Después de tanto promocionarlo por todos los medios, apareció la figura máxima del Vaticano en Colombia.
La gente se para en las calles a ver en las tvs de los bares y restaurantes cómo ese anciano sonriente se baja del avión y saluda a un sinfín de políticos, militares y ricachones. En los megabuses de Bogotá, adonde no hay subterráneo, y abunda el smogg, el tráfico, la miseria y toda esa sonada canción eterna que acompaña a las limosnas, en sus pizarrones electrónicos rezan: Bienvenido Papa. Uno viaja hacinado como una sardina, entre raperos que pregonan las injusticias, venezolanos vendiendo chocolatinas, mendigos de toda índole, se baja en una estación adonde las puertas no funcionan y hay que jalar de ellas para que se abran, el aire es irrespirable, o más bien: se respira cáncer, ¡y todos los megabuses saludan al pontífice máximo! Doble heredero de imperios destructores: el romano y los jesuitas, con su toque de humor por ser argentino y austero (¿se puede ser más farsante?), sus lindos discursos que atrapan a los incautos, ¿cómo es posible que un país arrasado gracias al catolicismo, destruida su cultura milenaria, se arrodille ante un señor que representa a una casta probada de pedófilos? ¡No todos! Gritan las señoras con una cruz en el pecho. Cierto, no todos son pedófilos- muchos también son narcotraficantes (en el mismo Vaticano ha habido muchos escándalos de cocaína a las alturas de los cardenales- el paso previo al papado) y muchos otros se encargan de lavar dinero. La historia no se cansa de probarnos el mal eterno que es la iglesia -que no merece mayúscula. Desde su complicidad con el nazismo, hasta el latrocinio en las Américas.

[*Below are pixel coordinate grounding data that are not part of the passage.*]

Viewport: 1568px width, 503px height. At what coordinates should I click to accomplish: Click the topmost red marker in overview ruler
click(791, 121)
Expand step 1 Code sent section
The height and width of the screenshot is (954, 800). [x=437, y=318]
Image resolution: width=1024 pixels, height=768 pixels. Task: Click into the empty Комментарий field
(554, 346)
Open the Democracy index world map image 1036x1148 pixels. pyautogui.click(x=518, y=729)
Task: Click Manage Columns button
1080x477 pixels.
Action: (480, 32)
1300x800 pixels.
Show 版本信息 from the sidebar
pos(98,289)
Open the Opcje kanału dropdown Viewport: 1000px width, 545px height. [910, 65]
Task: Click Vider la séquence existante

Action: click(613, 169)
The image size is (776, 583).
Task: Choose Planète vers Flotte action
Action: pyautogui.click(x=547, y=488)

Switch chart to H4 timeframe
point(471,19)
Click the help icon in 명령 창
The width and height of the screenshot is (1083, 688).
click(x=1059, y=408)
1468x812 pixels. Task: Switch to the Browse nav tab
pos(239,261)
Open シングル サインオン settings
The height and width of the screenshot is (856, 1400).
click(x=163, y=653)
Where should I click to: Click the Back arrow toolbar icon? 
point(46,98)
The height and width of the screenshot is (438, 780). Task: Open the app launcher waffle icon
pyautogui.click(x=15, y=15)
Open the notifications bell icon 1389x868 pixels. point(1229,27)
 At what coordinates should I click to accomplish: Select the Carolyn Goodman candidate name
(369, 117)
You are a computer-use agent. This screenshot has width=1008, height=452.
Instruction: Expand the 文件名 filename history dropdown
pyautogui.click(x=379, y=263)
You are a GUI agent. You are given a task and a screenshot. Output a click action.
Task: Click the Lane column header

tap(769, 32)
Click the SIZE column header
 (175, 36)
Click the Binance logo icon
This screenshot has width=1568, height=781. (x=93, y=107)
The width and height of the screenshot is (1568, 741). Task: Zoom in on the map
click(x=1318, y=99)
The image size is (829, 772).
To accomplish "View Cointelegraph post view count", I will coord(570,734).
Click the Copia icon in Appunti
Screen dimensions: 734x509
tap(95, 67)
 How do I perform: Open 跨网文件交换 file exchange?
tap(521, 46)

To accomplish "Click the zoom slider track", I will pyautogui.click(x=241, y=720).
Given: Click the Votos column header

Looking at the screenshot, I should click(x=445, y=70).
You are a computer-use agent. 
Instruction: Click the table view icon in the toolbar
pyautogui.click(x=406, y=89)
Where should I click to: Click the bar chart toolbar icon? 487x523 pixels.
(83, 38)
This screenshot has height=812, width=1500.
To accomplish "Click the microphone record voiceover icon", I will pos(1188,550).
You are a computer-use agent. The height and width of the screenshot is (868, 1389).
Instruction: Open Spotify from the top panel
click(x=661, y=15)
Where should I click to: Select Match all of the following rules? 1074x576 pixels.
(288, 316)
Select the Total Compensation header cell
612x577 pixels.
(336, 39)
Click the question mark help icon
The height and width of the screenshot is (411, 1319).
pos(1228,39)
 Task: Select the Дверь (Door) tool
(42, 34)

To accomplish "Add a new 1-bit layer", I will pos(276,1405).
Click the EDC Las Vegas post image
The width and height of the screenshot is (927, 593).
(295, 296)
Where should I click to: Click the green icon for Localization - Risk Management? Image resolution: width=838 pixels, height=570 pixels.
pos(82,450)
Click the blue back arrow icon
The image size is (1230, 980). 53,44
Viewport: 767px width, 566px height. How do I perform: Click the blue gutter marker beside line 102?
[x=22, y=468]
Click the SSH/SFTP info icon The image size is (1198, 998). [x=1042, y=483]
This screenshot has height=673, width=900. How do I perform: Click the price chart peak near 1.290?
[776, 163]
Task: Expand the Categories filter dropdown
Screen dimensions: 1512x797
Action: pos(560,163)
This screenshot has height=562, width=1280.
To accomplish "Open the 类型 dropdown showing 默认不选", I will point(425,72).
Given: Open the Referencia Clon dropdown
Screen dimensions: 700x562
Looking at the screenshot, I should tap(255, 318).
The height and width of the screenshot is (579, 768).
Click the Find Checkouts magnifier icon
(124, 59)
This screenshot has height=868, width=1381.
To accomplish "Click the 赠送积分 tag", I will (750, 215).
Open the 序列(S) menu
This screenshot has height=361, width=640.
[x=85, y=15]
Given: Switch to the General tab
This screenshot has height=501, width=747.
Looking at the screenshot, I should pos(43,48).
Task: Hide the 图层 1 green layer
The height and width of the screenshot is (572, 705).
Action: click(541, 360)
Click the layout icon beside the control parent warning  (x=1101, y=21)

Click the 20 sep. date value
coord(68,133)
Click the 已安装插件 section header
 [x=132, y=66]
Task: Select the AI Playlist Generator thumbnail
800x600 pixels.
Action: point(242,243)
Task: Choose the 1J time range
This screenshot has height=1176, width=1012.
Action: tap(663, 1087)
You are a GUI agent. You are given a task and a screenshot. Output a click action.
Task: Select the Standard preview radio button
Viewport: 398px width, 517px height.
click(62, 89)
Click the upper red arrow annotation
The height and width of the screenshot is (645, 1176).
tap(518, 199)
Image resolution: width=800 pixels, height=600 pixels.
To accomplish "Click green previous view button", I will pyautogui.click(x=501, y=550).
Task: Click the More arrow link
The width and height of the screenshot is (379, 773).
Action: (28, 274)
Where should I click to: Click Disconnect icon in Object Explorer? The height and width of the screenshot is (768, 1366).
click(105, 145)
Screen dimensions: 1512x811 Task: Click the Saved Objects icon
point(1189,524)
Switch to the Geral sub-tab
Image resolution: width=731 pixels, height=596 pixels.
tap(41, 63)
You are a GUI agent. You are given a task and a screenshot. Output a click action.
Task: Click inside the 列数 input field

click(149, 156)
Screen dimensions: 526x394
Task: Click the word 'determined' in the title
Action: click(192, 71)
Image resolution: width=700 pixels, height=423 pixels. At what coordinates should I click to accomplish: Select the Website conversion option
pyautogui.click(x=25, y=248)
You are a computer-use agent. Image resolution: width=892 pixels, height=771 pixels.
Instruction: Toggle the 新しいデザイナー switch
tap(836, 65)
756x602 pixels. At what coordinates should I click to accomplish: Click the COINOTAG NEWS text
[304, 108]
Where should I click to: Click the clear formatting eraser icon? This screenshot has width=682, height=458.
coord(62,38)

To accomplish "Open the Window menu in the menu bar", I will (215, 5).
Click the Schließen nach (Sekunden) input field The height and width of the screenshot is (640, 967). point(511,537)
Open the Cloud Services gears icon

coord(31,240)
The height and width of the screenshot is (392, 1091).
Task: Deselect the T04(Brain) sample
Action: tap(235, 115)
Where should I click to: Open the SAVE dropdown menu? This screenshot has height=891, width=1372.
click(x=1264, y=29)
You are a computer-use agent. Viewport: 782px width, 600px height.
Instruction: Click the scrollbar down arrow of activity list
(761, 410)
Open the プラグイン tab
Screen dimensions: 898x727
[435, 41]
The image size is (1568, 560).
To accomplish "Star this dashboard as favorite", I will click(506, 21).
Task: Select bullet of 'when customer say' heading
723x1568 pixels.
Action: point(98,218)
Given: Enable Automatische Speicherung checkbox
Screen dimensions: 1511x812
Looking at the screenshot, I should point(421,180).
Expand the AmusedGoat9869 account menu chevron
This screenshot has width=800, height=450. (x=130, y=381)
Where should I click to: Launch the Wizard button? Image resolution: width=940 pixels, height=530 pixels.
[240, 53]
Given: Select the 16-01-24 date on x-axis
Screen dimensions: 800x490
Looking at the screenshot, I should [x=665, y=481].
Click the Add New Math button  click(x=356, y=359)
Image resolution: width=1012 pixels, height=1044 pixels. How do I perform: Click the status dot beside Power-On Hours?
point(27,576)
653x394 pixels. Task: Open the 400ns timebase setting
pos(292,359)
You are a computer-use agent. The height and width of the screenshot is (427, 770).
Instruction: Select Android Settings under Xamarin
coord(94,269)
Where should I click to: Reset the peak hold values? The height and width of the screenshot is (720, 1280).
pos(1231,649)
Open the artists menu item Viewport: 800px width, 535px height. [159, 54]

Y en Colombia, adonde faltan las infraestructuras más básicas, adonde la gente durmiendo en la calle y la mendicidad son moneda corriente, se celebra por todo lo alto la venida de este señor oficialmente disfrazado de representante de dios. Se distribuyen volantes por la calle para explicar las calles que se van a cortar, cómo van a funcionar diferente los servicios públicos, y quieras o no (porque yo no quisiera) te enteras de que esta estafa mayor, esta continuidad sempiterna de la gloria mutante de los Romanos, continúa dominando algunas partes del mundo, esas partes adonde la ignorancia reina y la pobreza abunda.
En el museo del Oro de Bogotá se revela una civilización muy superior a la actual. Una civilización que fue saqueada, aplastada, humillada y extinta por esta figura que hoy se venera hasta en los megabuses de una de las ciudades más polutas del mundo. Todo el país se empapela con la figura de este viejo que cuando sonríe yo no puedo dejar de ver a un viejo verde que se ríe del mundo. Y cuando la gente invoca sus bonitos discursos: sencillos y de buen tono, me quedo pensando en el chamuyo argentino, ese magnífico arte del verbo, tan bien manejado por este sumo timador.
Inútil decir que la historia se repite una y otra vez. Ya ni como tragedia ni como comedia. La historia se repite cual loop mecánico, cual rock cristiano en la radio de cualquier taxista, adonde las masas se postran ante una figura que imaginan mesiánica, cuando no es más que el verdugo de las naciones, el protector de los violadores, el portador de la mentira oficial.
Observando las muchas iglesias y catedrales que aún se conservan -porque llegará el día que se conviertan en discotecas y salas de cine-, me hacen recordar a los Romanos: ellos conquistaban con la sangre, y esta mutación conquista con la mente. ¡Qué audacia! ¡Qué organización! ¡Mejor que los bolcheviques! Una celeridad para que no falten por doquiera camisetas con su rostro, ni llaveros, ni folletos, ni cruces de plástico.
Nietzsche no pudo acabar con ellos a pesar de cansarse de argumentar con tanto estilo y cultura. Le faltó el capital milenario que sostiene a la gran farsa que es la iglesia.